While I believe that the Gospel is good and true, as I said before, one of the major factors that I see in the teachings of Christ is that you must come to Him yourself, and more to the point, Jesus taught that no amount of legal adherence could save a soul. No, the work of Christ is about wiling submission, and if a person does not decide themselves to acknowledge the deity of Christ, then no amount of rule following is going to make them change their mind. When the voters of Michigan decided a few years ago to legally define marriage as a union between “one man and one woman” there was not a surge of homosexual individuals who said “well, shoot, now I can’t marry my lover; I guess I’d better become a Christian”. People are not convinced to look into Christianity by being forced to follow our rules, they are drawn to Christ when they see those of us who claim to follow Him demonstrate His love and compassion for the hurting.

In the midst of all of these arguments, somebody pipes up with the comment that even if no sexual relationship is going on between the students, this is still the “appearance of evil”. For those of you not fluent in Christianese, the bit of doctrine alluded to comes from a single verse: 1 Thessalonians 5:22 which says, conveniently, “Abstain from all appearance of evil.” There. That’s nice, isn’t it? One small problem, it’s only the King James Version that uses the word “appearance” in the passage in question.

The King James Version of the Bible is pleasant to read aloud, but in terms of textual accuracy, translational reliability, and simple cultural relatability, it’s a mess. I checked several other translations (notably the NIV, the NKJV, and the NASB), and the result is the same: the passage tells the reader to simply abstain from evil itself, not its appearance.

As usual, I am predicting that I’ll need to clarify here what I’m not saying here. I am not saying that it’s a good idea for Christians to simply not care about how we are perceived by society, but if we are concerned about not appearing evil, then being involved in a sexual relationship is pretty far down on the average person’s list of what evil looks like. If we wish to avoid the appearance of evil, then I have a suggestion: the next time you’re thinking of how to deal with a particular issue, don’t think of it as an issue, but think instead about dealing with a single individual.

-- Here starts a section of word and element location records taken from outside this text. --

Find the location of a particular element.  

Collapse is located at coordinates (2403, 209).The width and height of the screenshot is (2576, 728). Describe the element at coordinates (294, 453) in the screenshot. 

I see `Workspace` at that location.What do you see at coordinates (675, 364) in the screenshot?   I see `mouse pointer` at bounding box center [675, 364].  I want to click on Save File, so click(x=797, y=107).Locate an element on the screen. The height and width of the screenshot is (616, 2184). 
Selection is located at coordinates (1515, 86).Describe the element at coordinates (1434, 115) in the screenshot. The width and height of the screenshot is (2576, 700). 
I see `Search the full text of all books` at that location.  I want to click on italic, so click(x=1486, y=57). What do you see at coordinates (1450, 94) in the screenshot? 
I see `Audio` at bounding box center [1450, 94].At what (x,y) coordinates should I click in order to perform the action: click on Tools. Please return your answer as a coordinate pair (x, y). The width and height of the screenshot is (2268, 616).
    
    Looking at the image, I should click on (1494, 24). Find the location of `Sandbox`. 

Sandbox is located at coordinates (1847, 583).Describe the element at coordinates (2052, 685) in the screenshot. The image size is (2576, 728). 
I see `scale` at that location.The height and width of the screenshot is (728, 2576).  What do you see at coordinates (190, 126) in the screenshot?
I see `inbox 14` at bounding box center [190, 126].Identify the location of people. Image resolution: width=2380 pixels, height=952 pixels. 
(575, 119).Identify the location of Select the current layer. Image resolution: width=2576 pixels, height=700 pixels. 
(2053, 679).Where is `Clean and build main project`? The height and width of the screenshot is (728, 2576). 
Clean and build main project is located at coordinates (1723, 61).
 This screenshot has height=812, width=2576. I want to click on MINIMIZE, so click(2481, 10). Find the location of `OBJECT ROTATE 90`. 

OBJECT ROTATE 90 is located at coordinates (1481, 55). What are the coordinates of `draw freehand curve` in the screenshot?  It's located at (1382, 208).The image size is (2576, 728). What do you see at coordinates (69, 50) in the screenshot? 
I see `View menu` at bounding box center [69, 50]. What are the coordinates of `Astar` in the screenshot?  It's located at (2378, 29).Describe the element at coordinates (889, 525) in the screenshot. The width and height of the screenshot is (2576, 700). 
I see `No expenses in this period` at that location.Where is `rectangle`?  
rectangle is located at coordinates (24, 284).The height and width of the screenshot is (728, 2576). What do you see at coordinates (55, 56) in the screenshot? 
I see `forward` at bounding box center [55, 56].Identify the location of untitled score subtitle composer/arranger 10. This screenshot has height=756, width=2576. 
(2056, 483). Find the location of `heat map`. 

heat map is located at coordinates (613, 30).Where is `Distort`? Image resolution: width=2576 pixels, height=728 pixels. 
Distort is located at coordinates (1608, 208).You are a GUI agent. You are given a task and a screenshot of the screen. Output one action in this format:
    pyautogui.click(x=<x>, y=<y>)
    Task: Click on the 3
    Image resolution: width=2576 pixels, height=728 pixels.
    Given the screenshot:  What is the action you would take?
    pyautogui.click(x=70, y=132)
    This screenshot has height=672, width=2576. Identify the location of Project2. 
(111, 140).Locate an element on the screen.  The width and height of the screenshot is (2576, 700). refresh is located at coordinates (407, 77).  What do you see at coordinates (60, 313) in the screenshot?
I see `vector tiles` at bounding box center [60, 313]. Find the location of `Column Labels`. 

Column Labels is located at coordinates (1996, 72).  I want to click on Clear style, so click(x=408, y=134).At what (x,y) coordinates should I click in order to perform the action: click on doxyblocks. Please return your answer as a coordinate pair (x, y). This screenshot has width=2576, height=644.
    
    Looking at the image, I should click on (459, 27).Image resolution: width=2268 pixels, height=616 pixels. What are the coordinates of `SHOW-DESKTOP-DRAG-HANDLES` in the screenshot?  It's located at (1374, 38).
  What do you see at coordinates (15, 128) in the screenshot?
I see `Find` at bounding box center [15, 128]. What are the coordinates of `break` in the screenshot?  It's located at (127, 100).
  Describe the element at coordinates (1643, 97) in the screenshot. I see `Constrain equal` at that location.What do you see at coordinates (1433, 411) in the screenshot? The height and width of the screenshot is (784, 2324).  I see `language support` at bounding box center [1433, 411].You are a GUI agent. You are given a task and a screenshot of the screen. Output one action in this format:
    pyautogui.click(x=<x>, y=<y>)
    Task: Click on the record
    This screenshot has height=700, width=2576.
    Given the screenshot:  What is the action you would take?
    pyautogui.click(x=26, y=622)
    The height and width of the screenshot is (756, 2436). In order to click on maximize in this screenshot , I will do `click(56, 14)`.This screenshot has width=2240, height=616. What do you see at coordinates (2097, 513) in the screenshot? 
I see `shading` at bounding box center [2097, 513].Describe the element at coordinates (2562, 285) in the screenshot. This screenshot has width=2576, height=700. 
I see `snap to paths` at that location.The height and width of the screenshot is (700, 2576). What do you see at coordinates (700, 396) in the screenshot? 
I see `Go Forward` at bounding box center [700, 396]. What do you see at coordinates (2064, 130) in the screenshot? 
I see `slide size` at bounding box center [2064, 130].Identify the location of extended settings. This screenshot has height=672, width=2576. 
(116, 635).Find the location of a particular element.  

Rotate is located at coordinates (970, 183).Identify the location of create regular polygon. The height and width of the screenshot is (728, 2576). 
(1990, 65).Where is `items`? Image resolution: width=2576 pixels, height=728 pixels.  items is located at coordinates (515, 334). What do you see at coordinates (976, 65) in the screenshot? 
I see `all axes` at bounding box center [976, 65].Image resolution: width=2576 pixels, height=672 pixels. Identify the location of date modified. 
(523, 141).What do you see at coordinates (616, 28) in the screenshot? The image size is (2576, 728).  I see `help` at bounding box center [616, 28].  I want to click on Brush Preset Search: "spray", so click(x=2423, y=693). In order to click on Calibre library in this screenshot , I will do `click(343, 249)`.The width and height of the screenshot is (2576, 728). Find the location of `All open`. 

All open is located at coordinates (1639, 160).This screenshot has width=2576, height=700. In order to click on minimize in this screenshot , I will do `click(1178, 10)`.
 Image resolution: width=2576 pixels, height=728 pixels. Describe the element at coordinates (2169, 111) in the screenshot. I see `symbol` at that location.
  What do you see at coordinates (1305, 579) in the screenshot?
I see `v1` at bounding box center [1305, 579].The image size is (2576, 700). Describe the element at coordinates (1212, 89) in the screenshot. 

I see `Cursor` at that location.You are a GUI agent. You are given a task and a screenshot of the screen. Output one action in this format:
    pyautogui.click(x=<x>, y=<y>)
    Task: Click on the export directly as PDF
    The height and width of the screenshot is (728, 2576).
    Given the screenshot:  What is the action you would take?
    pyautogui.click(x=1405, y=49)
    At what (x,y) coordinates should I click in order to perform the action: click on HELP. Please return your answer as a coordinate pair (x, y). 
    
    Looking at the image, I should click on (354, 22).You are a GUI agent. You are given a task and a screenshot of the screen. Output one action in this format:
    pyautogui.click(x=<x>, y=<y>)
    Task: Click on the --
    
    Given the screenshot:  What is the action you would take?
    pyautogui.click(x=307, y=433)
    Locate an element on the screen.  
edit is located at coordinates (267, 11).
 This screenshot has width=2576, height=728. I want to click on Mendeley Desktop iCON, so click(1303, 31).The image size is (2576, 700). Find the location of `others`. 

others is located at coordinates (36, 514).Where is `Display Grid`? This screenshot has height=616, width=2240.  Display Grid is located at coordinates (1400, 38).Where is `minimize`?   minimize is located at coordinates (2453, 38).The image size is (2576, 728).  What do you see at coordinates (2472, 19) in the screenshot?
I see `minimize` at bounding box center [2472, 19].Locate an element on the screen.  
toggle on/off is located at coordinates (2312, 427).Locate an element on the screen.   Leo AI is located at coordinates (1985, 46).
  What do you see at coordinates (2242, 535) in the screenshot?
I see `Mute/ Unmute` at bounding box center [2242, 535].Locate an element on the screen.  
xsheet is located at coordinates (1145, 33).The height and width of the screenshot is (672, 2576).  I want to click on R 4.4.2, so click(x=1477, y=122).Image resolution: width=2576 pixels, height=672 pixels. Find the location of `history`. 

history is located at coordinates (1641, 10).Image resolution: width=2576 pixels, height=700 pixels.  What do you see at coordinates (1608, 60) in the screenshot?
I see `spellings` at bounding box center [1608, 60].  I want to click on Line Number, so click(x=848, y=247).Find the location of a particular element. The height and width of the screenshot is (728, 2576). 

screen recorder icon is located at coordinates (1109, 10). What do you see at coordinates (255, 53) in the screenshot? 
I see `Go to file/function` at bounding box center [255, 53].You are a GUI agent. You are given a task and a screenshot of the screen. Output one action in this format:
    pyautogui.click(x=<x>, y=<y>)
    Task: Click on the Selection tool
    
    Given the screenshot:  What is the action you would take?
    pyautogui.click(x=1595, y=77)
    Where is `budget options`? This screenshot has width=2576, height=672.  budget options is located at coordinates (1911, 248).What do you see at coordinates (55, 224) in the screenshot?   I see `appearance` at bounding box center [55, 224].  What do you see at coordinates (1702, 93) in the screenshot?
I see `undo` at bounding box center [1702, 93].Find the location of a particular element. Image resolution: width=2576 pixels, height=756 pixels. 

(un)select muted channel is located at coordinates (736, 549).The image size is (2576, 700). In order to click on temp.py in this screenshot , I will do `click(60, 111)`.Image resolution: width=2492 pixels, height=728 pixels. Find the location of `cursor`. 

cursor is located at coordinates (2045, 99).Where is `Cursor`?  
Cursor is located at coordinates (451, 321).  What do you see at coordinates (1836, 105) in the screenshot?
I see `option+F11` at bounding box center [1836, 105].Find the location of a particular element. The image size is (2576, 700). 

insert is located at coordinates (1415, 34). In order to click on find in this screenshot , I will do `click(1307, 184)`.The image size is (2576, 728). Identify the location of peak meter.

Individuals have a way of mucking up our pre-conceived notions. If instead of saying that X is bad, we ask ourselves “How would Jesus deal with a person involved in X”, or even better, “How would Jesus want me to deal with a person involved in X?” The answers that we would arrive at would often fly in the face of the way that we actually behave. Jesus advocated and demonstrated compassion and mercy in dealing with sinners and the people whom He had the least patience with were the religious muckity mucks who were full of themselves and thought they had it all together.

If we wish to know Him and make Him better known (and in the process, appear less evil, even appear good), then we must do the same.